__DIRECTION__: Express the listing starting at the line that contains "This screenshot has width=680, height=361." and ending at the line that contains "pyautogui.click(x=323, y=110)" as a two-column CSV with the columns instruction and answer. Put each field in quotation marks, replace line breaks with spaces, and leave out the pictures.

__STORED RECORDS__:
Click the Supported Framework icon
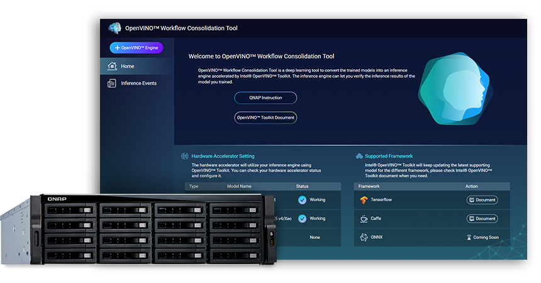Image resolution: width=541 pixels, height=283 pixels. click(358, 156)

...

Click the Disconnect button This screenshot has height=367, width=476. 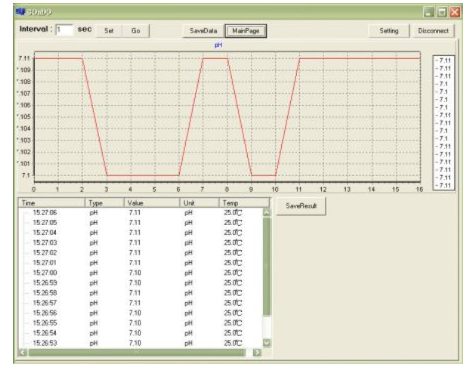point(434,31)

...

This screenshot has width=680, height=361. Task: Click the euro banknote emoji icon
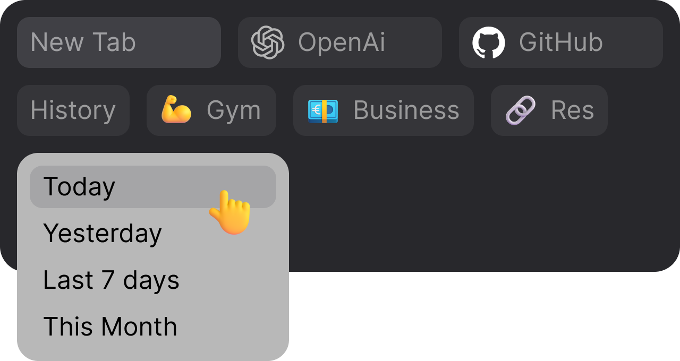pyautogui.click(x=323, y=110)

__REPLY TO THE TASK__:
instruction,answer
"This screenshot has width=680, height=361. Task: Click the euro banknote emoji icon","pyautogui.click(x=323, y=110)"